ACTIVITY:
Nothing below is to be printed except the lines between the line holding "Apply font color using the A icon" and the line holding "This screenshot has height=282, width=525.", inclusive, each exactly as it appears.

※ ※ ※

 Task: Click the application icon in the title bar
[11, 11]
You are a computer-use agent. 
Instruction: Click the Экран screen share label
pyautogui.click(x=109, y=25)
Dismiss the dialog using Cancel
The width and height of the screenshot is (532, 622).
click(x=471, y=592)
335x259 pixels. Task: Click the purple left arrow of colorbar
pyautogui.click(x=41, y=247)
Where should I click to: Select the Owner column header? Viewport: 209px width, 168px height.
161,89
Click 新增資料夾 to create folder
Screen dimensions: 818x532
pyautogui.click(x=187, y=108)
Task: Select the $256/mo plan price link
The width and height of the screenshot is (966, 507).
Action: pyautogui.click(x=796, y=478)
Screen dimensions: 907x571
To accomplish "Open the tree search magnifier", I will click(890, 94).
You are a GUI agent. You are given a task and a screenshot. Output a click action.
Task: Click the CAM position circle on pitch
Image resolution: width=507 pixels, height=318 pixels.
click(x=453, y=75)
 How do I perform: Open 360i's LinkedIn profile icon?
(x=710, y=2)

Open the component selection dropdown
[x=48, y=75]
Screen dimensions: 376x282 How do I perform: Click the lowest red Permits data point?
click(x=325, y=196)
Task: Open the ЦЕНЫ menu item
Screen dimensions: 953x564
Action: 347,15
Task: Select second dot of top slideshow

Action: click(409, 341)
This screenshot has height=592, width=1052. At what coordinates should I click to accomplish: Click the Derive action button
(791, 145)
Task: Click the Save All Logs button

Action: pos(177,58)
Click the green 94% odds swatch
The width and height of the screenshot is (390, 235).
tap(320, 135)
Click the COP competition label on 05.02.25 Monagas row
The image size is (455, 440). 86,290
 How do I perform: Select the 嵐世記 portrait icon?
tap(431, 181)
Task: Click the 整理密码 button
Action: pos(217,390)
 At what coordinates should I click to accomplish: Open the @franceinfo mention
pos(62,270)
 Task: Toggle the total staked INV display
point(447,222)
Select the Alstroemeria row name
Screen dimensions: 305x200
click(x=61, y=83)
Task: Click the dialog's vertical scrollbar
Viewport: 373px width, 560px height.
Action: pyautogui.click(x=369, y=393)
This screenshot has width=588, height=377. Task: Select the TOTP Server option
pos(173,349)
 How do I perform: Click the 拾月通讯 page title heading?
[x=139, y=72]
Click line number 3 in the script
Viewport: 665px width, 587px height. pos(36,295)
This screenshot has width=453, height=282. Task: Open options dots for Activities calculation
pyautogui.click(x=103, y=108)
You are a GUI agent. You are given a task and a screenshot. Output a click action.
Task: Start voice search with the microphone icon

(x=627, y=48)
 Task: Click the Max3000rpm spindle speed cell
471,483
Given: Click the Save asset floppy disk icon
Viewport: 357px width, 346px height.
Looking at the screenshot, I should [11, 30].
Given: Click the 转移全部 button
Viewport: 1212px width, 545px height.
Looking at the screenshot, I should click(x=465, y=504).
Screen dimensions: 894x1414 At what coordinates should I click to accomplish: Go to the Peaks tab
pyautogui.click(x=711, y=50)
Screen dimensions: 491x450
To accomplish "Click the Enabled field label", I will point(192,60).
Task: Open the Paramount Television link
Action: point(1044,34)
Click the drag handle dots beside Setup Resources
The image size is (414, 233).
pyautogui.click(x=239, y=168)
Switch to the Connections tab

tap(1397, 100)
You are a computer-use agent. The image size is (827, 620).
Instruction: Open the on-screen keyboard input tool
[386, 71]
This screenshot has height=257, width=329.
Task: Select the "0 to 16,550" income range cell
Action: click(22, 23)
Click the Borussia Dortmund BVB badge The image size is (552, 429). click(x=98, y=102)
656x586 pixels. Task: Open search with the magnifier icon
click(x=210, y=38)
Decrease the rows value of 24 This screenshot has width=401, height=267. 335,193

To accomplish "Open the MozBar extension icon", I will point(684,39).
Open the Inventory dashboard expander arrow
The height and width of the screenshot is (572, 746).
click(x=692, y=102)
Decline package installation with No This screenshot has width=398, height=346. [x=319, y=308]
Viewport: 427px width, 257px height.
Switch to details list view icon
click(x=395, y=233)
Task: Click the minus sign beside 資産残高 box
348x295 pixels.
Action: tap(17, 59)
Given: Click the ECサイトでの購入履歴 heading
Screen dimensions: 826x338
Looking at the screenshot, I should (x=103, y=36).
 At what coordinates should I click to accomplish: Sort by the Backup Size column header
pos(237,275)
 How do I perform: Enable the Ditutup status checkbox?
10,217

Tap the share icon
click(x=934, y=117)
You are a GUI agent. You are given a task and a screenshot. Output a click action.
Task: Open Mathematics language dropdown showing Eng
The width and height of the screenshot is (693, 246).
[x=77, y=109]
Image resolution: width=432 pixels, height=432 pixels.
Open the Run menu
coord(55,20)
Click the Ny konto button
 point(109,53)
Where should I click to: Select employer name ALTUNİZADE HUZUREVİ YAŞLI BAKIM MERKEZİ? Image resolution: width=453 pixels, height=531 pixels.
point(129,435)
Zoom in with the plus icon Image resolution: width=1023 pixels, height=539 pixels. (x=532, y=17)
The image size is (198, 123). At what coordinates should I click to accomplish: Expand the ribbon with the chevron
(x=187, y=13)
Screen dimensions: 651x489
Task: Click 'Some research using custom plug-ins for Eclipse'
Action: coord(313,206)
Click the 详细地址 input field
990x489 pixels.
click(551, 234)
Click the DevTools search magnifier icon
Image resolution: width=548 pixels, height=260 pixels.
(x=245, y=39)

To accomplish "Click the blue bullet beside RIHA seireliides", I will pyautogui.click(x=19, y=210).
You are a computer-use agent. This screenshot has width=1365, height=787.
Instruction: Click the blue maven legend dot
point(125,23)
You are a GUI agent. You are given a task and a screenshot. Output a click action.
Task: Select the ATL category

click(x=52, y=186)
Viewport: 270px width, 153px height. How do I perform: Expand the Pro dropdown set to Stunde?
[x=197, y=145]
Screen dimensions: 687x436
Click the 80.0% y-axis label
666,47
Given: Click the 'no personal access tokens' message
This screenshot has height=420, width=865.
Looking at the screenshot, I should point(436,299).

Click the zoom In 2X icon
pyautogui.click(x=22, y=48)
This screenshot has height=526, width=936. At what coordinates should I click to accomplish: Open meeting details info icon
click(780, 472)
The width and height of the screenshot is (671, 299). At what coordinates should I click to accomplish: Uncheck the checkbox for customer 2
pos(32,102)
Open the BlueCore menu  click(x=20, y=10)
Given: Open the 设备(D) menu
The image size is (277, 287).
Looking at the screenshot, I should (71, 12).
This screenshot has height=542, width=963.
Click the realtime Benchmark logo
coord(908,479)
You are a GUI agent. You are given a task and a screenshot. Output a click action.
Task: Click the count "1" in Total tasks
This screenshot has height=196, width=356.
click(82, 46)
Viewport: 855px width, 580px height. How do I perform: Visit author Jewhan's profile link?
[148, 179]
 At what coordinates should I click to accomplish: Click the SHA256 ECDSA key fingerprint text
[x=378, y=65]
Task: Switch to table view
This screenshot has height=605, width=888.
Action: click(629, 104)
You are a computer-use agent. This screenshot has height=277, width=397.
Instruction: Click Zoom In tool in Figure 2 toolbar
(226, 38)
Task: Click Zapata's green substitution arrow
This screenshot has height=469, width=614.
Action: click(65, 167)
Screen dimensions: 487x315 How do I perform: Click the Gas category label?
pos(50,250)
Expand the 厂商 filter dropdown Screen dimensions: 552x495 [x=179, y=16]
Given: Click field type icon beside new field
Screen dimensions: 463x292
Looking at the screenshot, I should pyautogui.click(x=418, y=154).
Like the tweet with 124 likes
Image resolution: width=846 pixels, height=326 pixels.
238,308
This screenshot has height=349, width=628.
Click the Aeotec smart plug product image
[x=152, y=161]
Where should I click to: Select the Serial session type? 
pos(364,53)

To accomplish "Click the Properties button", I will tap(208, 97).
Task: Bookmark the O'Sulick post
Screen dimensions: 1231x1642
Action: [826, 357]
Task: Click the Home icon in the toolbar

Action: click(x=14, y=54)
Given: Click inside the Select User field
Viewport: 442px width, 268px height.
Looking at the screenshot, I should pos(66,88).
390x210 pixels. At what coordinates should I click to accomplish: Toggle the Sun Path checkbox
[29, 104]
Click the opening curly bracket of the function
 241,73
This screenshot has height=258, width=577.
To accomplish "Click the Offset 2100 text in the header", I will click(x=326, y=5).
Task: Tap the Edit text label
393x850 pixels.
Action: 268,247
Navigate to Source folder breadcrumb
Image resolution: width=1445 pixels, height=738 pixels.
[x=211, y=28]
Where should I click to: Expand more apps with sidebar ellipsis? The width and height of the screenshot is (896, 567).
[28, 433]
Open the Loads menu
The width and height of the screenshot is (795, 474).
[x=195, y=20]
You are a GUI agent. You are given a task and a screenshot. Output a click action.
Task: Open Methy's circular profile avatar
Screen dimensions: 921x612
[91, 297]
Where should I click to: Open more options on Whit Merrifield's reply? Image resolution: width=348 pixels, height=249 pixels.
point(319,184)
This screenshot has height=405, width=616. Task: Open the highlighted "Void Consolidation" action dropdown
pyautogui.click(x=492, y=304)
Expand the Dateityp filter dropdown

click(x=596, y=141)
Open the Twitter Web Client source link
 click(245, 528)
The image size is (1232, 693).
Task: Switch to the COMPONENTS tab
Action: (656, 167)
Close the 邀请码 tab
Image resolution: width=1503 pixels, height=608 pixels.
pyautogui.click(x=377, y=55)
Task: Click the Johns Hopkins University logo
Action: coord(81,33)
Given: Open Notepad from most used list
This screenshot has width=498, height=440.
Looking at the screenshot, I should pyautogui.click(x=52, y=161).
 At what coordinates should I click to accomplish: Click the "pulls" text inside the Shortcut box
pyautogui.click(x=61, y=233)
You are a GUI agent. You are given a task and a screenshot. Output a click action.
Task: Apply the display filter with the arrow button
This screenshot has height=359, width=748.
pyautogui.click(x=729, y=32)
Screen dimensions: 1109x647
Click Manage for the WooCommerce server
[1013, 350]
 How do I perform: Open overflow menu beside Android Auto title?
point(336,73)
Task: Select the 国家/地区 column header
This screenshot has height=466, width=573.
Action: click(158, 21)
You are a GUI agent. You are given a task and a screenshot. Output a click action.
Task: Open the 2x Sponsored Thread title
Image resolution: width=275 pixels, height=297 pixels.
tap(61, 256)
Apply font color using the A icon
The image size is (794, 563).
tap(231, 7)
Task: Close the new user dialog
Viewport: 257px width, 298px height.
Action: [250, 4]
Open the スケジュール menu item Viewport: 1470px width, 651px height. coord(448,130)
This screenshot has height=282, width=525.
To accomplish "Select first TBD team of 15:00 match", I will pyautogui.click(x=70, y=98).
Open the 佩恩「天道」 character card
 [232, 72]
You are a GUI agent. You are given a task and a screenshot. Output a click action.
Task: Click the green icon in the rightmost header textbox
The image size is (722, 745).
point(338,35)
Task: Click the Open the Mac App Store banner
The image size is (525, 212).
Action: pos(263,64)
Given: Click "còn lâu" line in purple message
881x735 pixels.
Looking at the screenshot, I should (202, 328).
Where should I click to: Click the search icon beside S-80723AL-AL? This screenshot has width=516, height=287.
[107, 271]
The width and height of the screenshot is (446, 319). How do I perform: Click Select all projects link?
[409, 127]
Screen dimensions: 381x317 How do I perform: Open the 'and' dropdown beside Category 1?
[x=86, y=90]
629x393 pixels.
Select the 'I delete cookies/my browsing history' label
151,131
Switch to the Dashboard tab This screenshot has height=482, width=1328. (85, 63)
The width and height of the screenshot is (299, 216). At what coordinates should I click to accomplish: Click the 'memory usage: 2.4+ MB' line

※ ※ ※

EXERCISE SOLUTION:
Apply font color using the A icon
The image size is (794, 563).
tap(231, 7)
Task: Close the new user dialog
Viewport: 257px width, 298px height.
Action: [250, 4]
Open the スケジュール menu item Viewport: 1470px width, 651px height. coord(448,130)
This screenshot has height=282, width=525.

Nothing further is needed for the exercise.